山岸 実はテレビはほとんど見ないのです。以前、紀州の徳川宜子さまと電話でお話ししたとき、「家の歴史と一般の人の歴史は、違うものだと考えています」とおっしゃり、「ああ、なるほど」と思いました。歴史上の人物というよりも、私たちにとっては血の通ったご先祖様。テレビドラマ、小説という次元とは違うように思います。
司馬遼太郎さんなどの小説でも大河ドラマでも、大変研究されていますが、結局はフィクションとなってしまいます。史実に基づく部分は沢山あると思いますが、徳川家が捉えている家の歴史とはちょっと違うところもあると思います。そういったテレビや小説と家の歴史という観点に接点をつけられれば、もっと立体的な歴史となるような気がいたします。
第5代当主になった経緯は
――山岸さんが慶喜家の当主になられた経緯ですが、第4代の慶朝さんが亡くなる際に、姪である山岸さんを指名されたんですね。

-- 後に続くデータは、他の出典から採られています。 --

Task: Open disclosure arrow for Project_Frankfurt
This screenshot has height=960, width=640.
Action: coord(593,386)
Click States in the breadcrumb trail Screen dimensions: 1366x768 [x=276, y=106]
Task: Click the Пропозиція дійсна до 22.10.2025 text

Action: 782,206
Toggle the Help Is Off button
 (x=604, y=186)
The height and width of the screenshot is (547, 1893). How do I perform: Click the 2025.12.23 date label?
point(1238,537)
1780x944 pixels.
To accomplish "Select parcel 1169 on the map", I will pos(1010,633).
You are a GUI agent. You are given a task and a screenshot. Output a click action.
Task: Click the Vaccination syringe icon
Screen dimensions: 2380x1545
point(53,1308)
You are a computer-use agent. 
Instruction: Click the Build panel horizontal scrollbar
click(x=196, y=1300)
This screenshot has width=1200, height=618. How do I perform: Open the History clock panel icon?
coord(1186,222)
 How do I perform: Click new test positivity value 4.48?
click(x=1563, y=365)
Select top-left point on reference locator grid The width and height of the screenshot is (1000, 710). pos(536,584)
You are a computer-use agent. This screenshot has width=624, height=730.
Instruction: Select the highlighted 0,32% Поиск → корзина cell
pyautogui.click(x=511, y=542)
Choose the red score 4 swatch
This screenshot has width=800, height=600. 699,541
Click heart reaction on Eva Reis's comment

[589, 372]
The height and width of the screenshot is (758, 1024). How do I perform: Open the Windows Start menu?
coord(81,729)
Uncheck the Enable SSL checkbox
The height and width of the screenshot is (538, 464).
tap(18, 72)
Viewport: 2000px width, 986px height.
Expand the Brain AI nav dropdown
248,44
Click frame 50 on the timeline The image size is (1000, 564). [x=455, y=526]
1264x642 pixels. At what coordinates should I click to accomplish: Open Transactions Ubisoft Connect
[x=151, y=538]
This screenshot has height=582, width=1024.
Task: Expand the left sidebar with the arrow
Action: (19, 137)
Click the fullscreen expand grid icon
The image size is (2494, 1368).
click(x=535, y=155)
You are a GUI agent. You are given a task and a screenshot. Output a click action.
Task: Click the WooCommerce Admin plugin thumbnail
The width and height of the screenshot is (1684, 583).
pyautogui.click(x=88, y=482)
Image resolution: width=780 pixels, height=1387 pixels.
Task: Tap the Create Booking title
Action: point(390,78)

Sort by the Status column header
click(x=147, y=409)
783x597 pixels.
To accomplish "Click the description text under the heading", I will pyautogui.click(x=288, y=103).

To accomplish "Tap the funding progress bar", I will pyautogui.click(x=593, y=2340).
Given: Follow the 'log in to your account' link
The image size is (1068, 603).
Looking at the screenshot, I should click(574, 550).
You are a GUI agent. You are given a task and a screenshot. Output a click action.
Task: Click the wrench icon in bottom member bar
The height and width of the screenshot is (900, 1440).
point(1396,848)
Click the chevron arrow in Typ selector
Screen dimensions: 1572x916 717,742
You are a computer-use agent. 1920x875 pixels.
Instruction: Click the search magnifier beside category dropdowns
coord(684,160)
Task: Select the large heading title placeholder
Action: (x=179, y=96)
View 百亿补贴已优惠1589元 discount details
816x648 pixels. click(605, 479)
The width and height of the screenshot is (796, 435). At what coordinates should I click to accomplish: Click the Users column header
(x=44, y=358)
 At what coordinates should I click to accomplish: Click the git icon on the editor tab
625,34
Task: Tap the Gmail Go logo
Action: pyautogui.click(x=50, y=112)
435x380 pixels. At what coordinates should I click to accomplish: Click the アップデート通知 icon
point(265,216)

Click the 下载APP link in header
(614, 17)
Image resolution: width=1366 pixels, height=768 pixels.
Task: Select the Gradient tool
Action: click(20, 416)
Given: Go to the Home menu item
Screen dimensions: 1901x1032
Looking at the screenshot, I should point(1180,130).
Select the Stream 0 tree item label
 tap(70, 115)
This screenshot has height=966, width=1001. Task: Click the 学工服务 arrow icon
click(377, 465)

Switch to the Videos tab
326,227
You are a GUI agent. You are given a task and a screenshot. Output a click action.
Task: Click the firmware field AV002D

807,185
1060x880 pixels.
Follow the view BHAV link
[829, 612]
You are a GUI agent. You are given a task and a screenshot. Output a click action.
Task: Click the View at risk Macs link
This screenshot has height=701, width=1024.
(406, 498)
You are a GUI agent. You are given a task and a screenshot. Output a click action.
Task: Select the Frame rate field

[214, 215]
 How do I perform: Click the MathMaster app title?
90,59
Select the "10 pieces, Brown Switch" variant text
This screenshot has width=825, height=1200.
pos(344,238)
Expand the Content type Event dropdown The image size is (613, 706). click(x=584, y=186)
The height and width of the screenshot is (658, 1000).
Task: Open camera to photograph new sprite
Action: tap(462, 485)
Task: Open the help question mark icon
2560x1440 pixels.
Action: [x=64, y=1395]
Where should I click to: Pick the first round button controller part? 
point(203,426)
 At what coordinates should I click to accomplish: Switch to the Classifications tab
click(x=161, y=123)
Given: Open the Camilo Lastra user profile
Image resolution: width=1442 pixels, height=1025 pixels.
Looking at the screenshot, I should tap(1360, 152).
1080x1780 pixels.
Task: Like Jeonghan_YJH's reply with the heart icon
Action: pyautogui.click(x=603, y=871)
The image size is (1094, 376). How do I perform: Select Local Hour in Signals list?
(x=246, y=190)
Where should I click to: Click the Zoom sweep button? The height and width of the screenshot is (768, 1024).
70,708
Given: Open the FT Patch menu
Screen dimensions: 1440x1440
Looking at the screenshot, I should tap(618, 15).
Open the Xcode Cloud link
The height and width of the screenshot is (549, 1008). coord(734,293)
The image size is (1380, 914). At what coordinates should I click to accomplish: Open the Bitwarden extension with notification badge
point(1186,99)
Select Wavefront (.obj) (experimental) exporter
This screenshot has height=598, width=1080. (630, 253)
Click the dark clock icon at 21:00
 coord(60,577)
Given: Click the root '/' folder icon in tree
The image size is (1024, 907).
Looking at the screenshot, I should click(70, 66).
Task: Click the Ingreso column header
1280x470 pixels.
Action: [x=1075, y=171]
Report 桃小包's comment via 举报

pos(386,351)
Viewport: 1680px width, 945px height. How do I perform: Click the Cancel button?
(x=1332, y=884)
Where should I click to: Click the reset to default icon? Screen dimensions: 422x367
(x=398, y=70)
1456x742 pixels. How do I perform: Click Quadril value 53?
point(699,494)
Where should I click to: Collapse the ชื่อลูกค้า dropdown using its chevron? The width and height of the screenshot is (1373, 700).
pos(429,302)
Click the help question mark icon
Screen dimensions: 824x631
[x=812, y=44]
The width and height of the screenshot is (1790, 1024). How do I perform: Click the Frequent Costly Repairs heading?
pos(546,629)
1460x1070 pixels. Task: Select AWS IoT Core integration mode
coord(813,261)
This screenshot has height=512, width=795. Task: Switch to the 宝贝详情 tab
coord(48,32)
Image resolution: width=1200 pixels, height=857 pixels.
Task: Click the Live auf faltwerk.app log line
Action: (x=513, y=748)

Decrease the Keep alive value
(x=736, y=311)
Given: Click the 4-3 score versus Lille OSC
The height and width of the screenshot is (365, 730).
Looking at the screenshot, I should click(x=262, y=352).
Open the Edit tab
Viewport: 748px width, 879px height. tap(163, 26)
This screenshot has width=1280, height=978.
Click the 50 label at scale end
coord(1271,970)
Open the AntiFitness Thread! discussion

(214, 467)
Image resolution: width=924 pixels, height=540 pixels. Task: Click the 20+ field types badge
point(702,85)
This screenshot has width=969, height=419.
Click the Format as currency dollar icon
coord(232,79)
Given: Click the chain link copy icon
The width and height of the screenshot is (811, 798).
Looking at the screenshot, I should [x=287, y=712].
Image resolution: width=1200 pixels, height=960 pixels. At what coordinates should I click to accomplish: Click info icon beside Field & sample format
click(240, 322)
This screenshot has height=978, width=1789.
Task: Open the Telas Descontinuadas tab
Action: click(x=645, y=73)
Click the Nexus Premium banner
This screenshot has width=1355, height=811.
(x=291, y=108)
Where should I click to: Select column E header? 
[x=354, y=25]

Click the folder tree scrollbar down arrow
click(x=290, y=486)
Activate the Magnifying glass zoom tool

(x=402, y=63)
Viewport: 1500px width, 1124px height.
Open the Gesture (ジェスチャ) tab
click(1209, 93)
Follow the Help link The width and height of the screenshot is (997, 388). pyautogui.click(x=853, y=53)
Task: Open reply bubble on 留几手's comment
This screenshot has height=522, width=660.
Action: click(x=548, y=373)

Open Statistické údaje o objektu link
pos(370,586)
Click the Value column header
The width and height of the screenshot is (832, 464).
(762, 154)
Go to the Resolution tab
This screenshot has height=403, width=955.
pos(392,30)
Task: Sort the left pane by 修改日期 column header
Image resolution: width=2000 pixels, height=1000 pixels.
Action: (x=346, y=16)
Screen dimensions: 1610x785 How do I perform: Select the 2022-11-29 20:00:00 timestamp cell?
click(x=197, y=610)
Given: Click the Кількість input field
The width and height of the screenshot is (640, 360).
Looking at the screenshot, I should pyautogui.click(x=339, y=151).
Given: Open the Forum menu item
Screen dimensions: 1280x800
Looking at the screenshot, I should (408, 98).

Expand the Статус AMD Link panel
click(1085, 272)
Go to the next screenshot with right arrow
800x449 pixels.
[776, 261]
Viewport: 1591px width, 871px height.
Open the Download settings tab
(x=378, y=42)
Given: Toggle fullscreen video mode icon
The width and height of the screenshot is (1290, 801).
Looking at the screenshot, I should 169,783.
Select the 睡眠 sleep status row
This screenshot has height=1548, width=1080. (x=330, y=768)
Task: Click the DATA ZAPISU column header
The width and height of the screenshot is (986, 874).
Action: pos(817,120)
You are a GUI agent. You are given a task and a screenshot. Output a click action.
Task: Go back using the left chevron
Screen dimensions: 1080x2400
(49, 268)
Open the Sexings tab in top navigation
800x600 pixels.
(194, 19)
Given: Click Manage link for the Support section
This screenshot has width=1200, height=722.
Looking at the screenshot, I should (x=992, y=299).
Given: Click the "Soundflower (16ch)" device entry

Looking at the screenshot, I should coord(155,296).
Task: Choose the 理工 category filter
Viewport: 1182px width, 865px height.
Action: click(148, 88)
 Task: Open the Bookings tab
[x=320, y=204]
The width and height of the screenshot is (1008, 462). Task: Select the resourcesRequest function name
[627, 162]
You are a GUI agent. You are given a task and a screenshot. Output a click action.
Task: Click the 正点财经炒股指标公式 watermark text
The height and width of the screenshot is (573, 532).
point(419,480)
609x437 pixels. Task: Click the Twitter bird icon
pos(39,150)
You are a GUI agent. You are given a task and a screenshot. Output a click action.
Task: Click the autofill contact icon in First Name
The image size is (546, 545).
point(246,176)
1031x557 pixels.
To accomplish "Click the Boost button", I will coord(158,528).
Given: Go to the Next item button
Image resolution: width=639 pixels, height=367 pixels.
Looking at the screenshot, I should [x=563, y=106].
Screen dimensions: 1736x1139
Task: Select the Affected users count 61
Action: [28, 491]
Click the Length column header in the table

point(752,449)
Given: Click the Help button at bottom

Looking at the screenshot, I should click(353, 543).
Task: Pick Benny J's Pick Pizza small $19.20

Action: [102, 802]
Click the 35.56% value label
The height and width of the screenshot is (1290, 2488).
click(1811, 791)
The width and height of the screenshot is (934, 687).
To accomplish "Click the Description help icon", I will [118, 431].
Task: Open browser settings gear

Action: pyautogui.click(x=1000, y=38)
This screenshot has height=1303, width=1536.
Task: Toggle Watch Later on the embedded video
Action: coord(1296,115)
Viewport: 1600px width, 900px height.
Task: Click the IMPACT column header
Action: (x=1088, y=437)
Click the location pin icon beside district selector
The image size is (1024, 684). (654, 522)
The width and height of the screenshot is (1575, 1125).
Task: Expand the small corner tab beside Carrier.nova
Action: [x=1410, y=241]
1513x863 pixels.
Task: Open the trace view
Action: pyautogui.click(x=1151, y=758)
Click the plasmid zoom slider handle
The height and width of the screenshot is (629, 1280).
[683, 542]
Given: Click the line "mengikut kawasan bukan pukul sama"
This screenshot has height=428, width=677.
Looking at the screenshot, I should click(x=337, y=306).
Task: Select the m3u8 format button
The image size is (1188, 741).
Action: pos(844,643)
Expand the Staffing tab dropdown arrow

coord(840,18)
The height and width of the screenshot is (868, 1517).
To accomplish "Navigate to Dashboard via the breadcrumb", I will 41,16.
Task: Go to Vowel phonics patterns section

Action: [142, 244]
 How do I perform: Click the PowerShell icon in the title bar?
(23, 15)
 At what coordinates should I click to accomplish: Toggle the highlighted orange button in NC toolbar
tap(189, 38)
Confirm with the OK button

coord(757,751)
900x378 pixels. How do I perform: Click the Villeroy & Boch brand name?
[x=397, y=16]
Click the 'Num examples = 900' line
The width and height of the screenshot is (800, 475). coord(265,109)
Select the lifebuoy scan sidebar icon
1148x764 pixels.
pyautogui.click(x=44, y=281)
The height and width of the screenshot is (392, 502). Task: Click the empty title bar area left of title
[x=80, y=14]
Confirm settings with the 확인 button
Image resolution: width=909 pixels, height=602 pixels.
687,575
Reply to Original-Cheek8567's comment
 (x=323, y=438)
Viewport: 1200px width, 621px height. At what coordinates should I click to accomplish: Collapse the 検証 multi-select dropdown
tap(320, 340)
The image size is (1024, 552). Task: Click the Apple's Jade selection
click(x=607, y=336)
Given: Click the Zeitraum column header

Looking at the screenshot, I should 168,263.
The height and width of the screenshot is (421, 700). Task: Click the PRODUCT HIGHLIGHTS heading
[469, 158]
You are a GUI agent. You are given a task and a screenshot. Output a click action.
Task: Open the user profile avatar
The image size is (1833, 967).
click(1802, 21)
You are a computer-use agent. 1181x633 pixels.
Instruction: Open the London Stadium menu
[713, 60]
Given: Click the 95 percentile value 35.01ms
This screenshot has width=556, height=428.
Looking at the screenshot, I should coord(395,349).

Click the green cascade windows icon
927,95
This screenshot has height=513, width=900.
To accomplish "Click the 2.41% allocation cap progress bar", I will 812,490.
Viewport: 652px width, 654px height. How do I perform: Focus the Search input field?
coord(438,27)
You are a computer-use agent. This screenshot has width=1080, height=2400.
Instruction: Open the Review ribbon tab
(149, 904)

山岸 「アンクル」と呼んでいた慶朝叔父は、とにかくこだわりの強い人でした。コーヒー好きが高じて、慶喜が欧米の公使にふるまった珈琲を文献から再現しただけでなく、茨城のコーヒー屋さんに頼み込んで焙煎してもらい、「将軍珈琲」という名前をつけて売り出しました。自由人でこだわりの強い趣味人でもありました。カメラマンを仕事にしたのは、写真好きだった慶喜の血を引いたのかもしれません。
私は小さい時からとても可愛がってもらっていて、本当に心優しい人でした。でも叔父には徳川家当主に求められるような貫禄もなかったので、親族から見下されることもありました。確かに、見た目はちょっと頼りない感じでしたし(笑)。ですから慶喜家の当主として、叔父の考えなどはあまり真剣に取り上げてもらえなかったりして、自分が当主なのにと悔しい思いがあったのではないかと思います。
慶朝叔父は2014(平成26)年に、食道と咽頭に原発性のがんが2つもあることがわかりました。茨城県のひたちなか市に独り暮らししていたので、発病以来、私が毎週のように通い、名古屋の自宅と半々くらいの生活を送りながら看病していました。
がんは完治したのですが、虚血性心筋梗塞で、残念ながら2017年9月に「あとは美喜ちゃんよろしくね」という内容の遺書を残し、67歳で苦労の多かった人生の幕を閉じました。